Records about locating elements on screens
• • • •

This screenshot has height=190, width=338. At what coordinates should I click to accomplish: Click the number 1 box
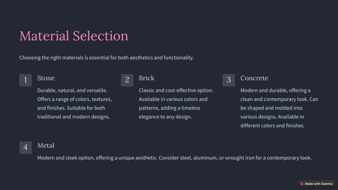coord(25,80)
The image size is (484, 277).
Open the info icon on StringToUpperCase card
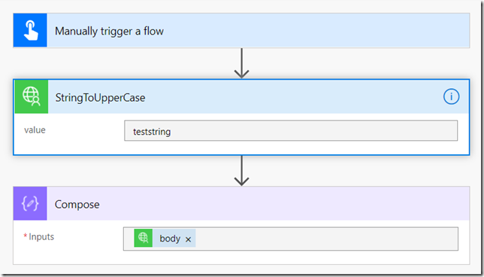(x=451, y=97)
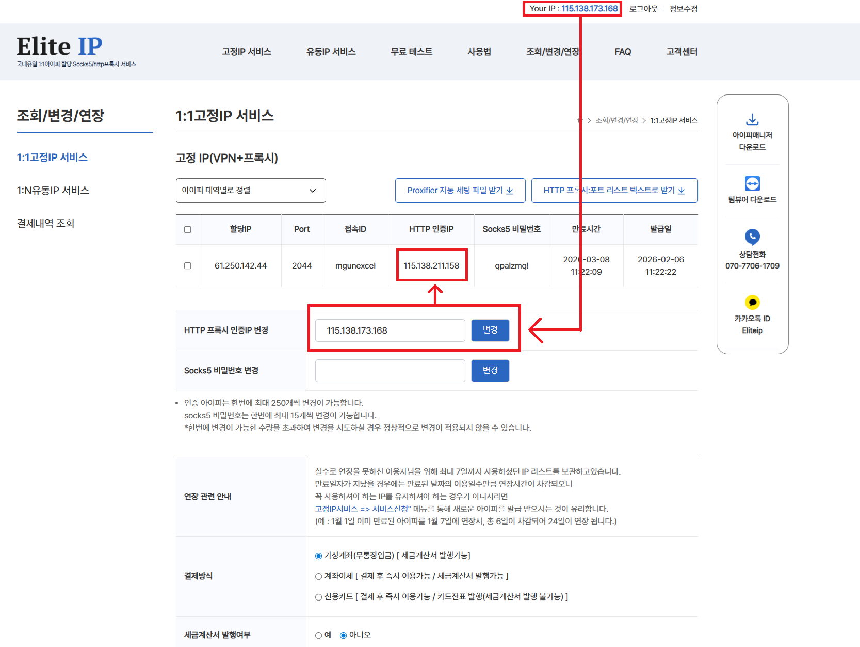The width and height of the screenshot is (860, 647).
Task: Click HTTP 프록시 인증IP input field
Action: coord(390,330)
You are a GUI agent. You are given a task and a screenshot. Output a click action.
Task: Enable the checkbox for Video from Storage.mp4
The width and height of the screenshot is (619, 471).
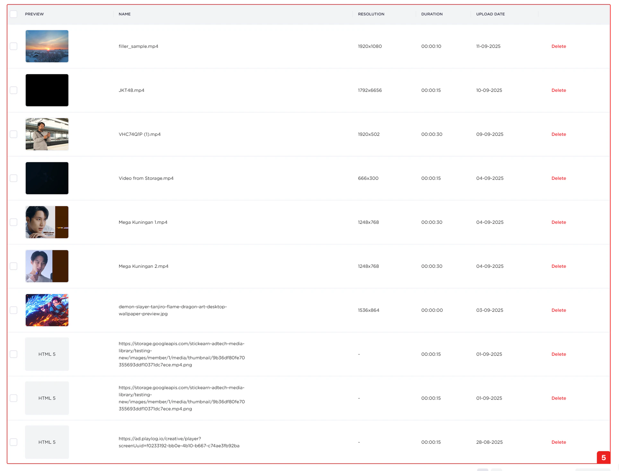[13, 178]
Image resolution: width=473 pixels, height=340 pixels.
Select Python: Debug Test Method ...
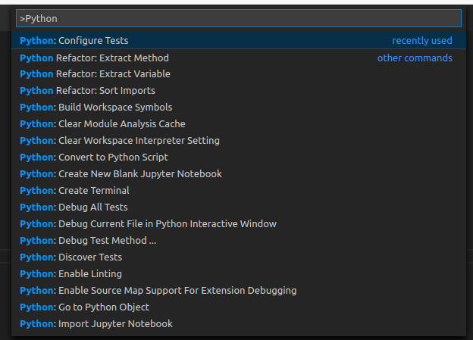(x=239, y=241)
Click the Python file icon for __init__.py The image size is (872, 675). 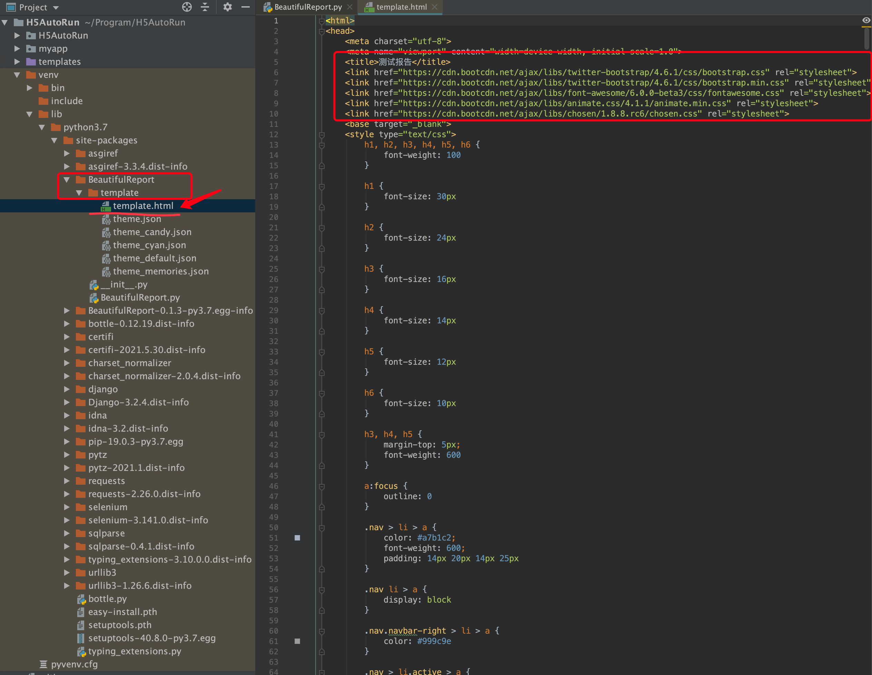point(94,284)
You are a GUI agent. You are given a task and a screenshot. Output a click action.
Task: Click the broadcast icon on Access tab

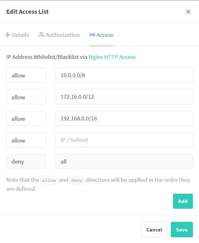pos(92,35)
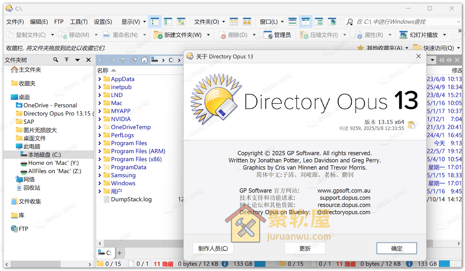Open the FTP menu
The height and width of the screenshot is (271, 465).
58,22
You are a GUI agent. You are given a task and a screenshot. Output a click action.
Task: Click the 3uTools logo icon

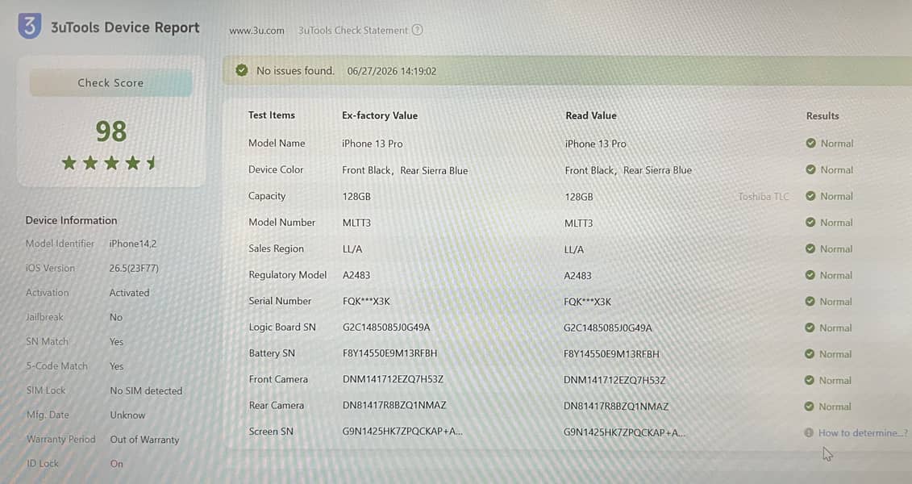tap(30, 26)
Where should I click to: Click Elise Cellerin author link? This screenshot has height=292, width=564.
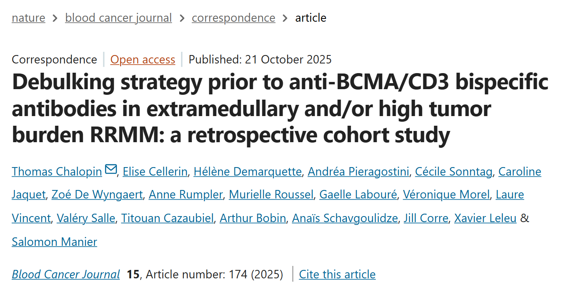point(155,172)
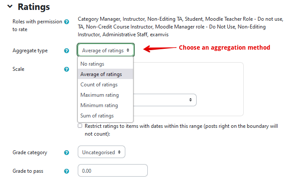299x187 pixels.
Task: Open the Scale help icon
Action: pos(67,69)
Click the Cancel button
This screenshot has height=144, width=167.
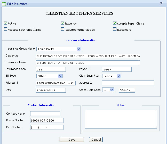[x=96, y=140]
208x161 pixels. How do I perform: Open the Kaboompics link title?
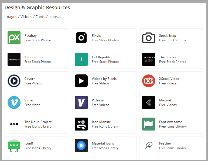(x=34, y=57)
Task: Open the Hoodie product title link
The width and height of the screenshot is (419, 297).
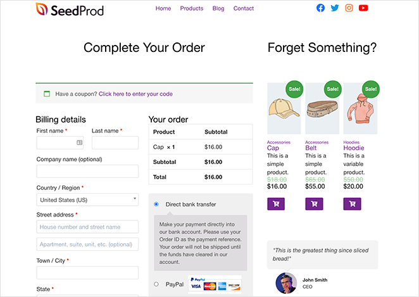Action: click(353, 148)
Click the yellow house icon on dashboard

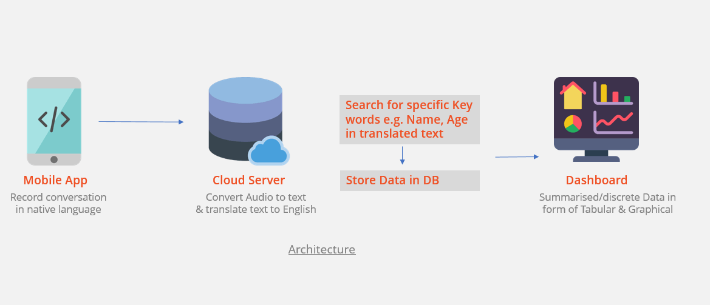click(573, 96)
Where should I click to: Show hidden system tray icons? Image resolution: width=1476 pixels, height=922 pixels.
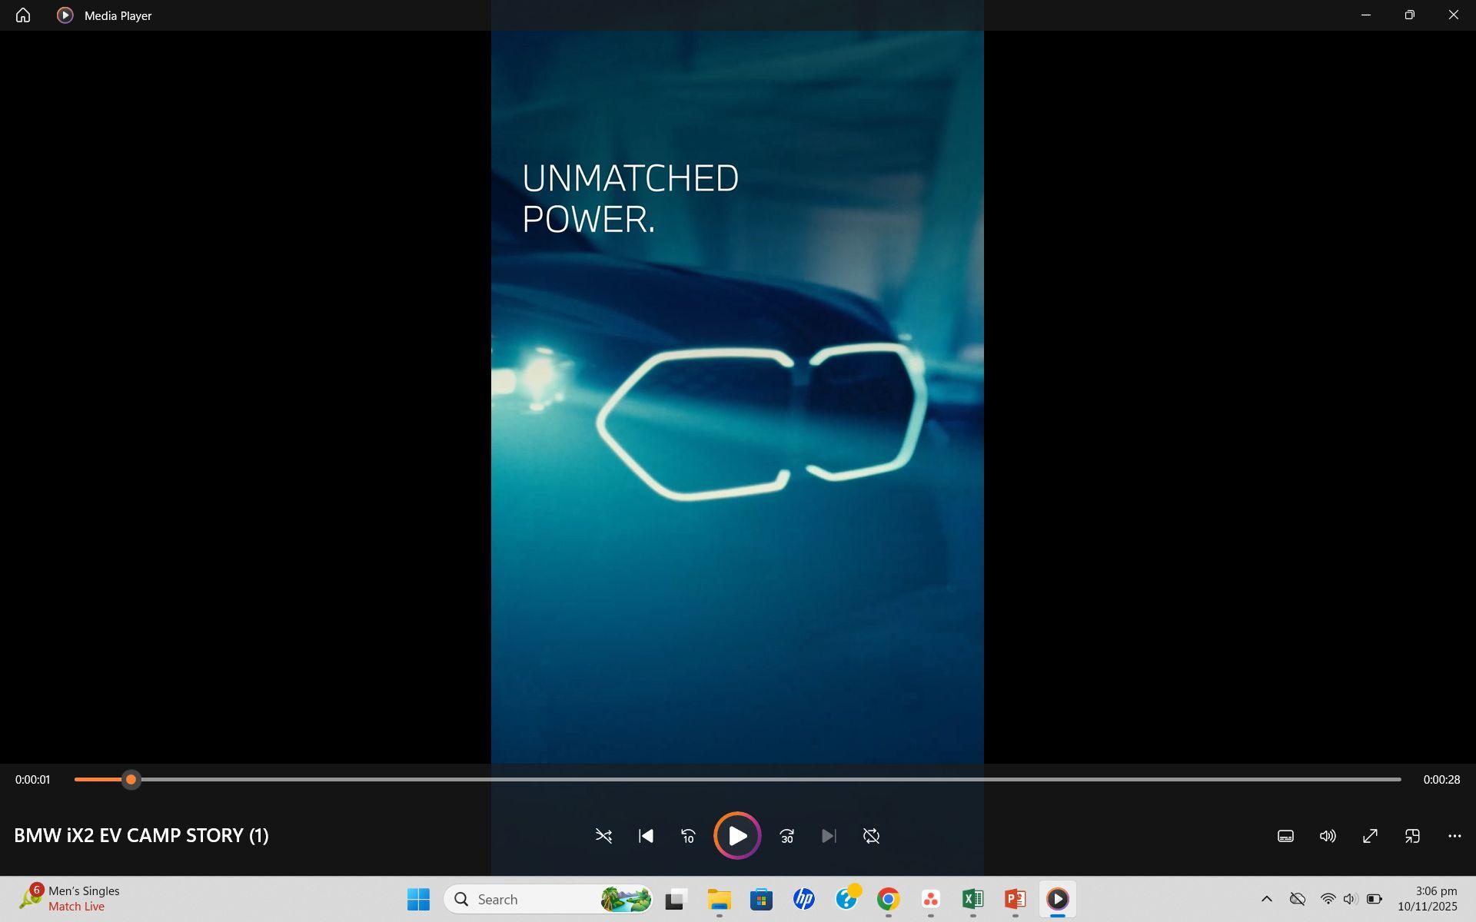1267,899
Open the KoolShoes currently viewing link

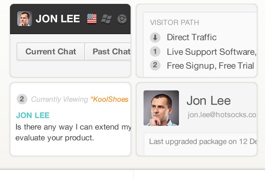[109, 99]
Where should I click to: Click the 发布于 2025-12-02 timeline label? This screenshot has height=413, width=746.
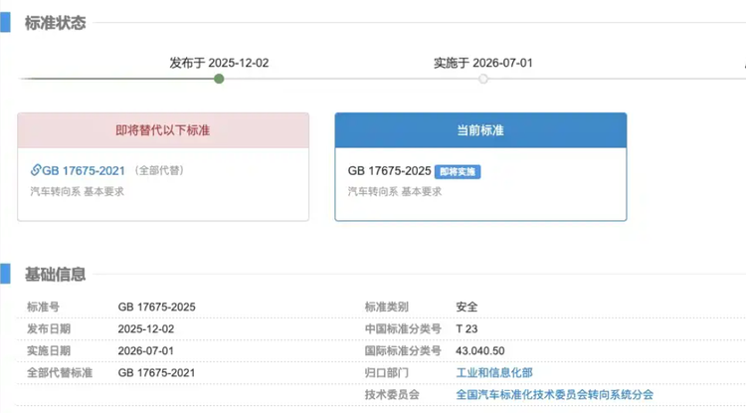(x=219, y=62)
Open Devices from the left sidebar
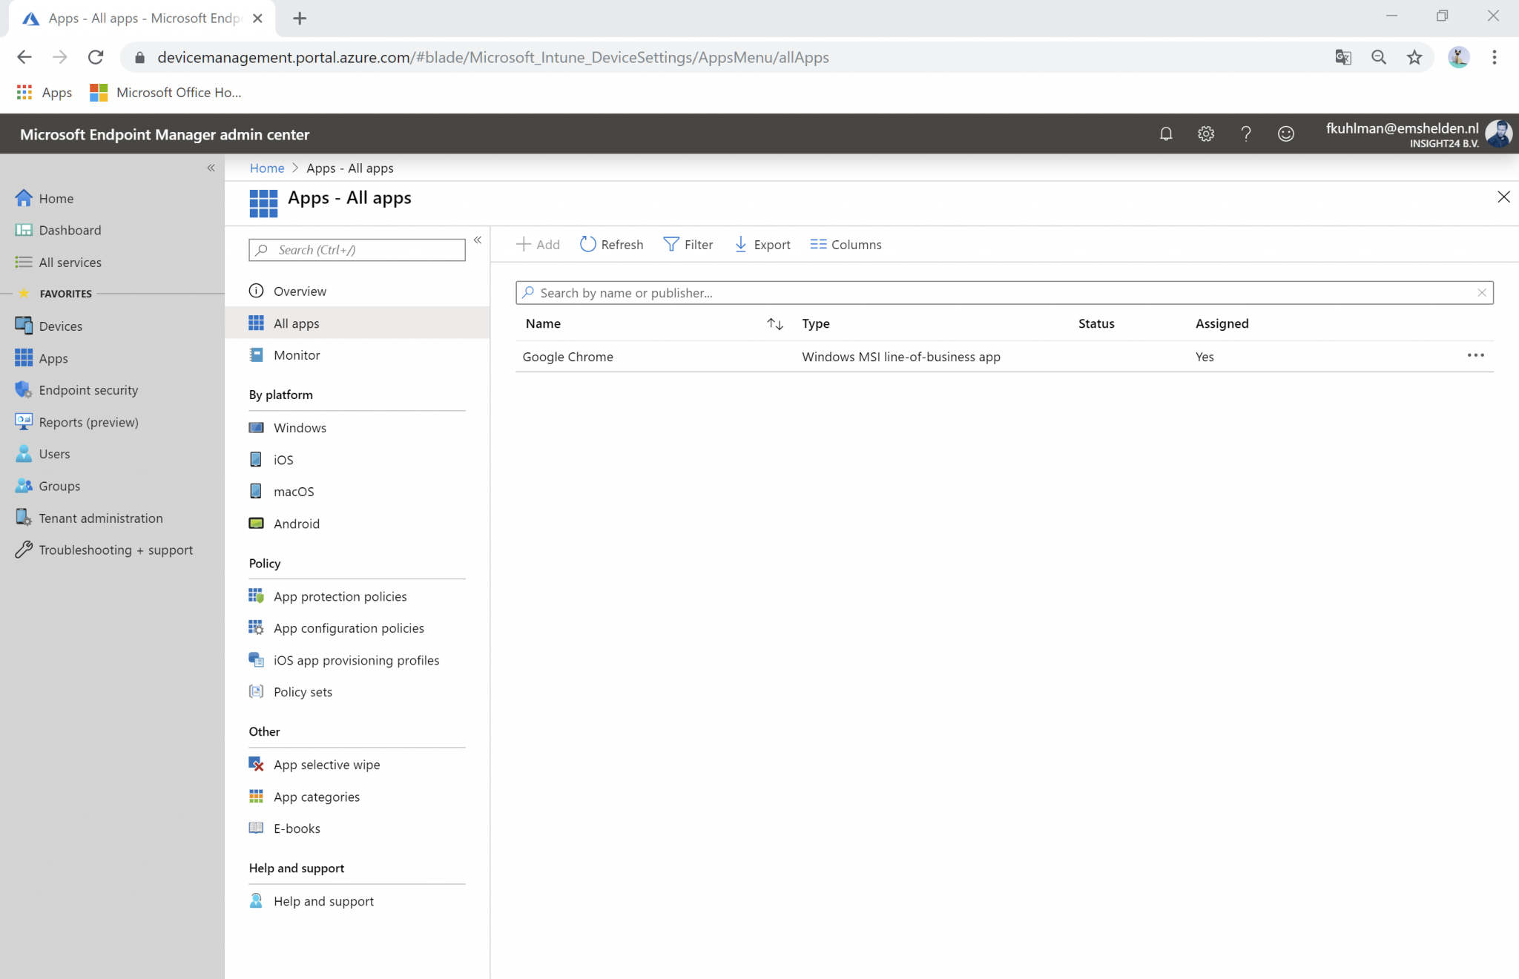 pyautogui.click(x=61, y=326)
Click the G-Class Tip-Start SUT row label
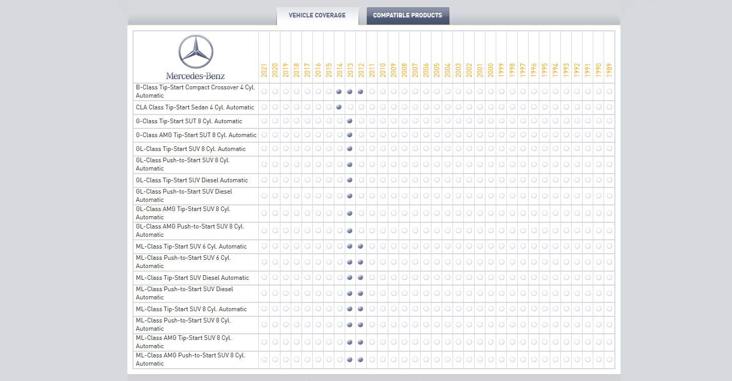 click(189, 121)
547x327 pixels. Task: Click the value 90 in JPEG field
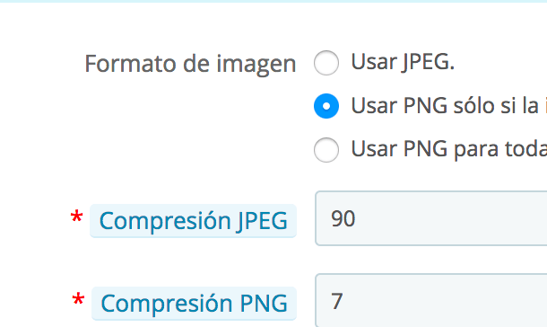(x=343, y=218)

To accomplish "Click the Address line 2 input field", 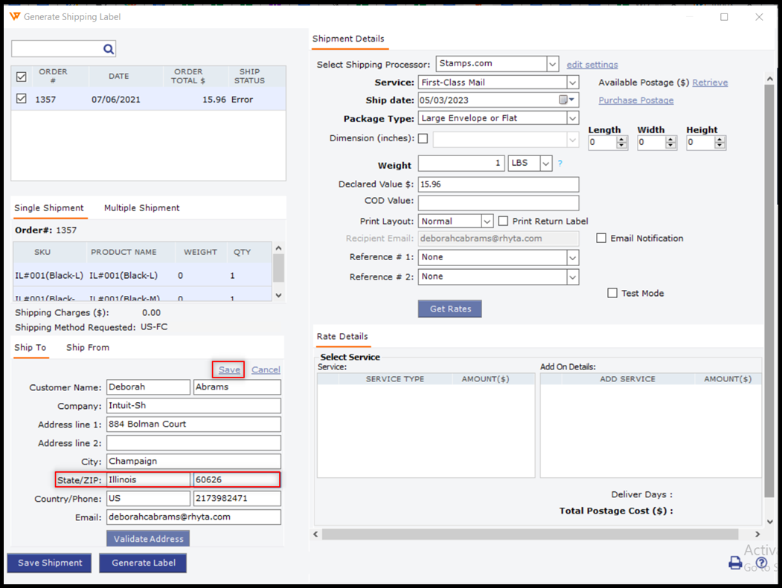I will tap(193, 443).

• • • •

» REQUIRED WORK
Copy the rows from the line containing "Click the Cancel button" through the line containing "(x=34, y=57)", including both of those lines. Leave the pictures out of your copy.

» REPLY
Click the Cancel button
This screenshot has height=144, width=167.
[x=96, y=140]
208x161 pixels. How do I perform: Open the Kaboompics link title?
(x=34, y=57)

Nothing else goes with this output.